Ester-functionalized, wide-bandgap derivatives of PM7 for simultaneous enhancement of photovoltaic performance and mechanical robustness of all-polymer solar cells

In this study, two wide-bandgap PM7 polymer derivatives are developed via simple structural modification of the fused-accepting unit by incorporating ester groups on terthiophene at different positions (i.e., two ester groups on the outer thiophenes (PM7 D1) and on the central thiophene (PM7 D2)). This simple modification creates a higher-energy light absorption window, providing better complementary light harvesting with naphthalenediimide-based acceptor, P(NDI2HD-Se). As a result, PM7 D1-based all-polymer solar cells (all-PSCs) exhibit a high power conversion efficiency (PCE) of 9.13%, which outperforms that of the PM7-based all-PSC (PCE = 6.93%).

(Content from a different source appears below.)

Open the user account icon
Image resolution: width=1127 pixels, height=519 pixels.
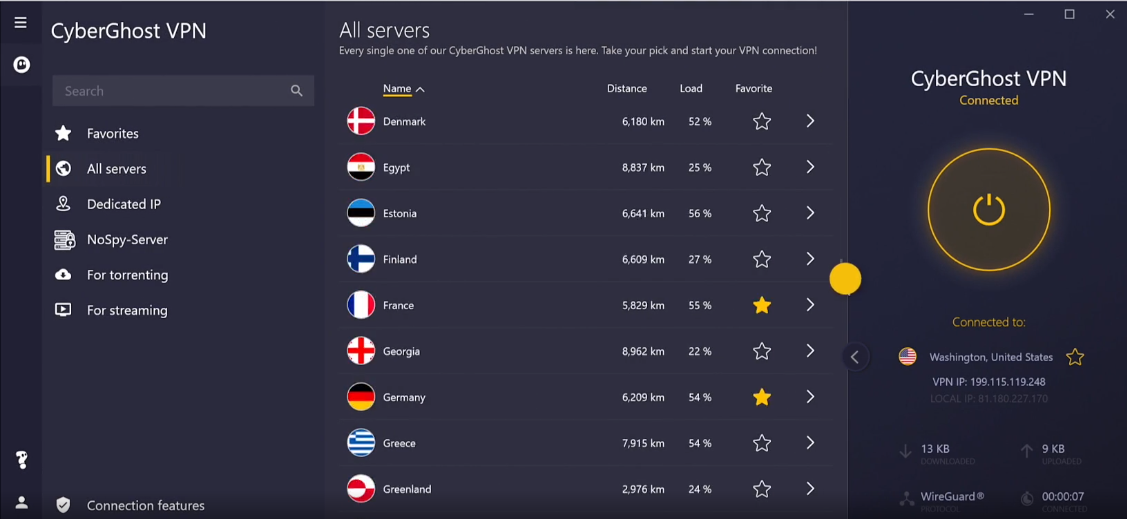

Importantly, the ester structural modification has significant impact on the thin-film mechanical ductility and robustness. For example, elongation properties of PM7 D1 and PM7 D2 pristine films are significantly improved by ca. 2.5 times compared to that of PM7. This result is attributed to the flexible ester groups, which are able to effectively compensate for applied stress. The improved ductile properties of PM7 D1 and PM7 D2 also affect the mechanical ductility of the blend films, leading to 1.5-fold increase in crack onset strain compared with that of the PM7 blend film. Therefore, we demonstrate that the introduction of ester groups in conjugated polymers provides a simple and promising strategy for future stretchable electronics.

Automated summary

In this study, two wide-bandgap PM7 polymer derivatives were developed by incorporating ester groups at different positions. The introduction of ester groups improved light absorption and mechanical ductility of the thin films. This approach shows promise for future stretchable electronics by enhancing light absorption and mechanical properties.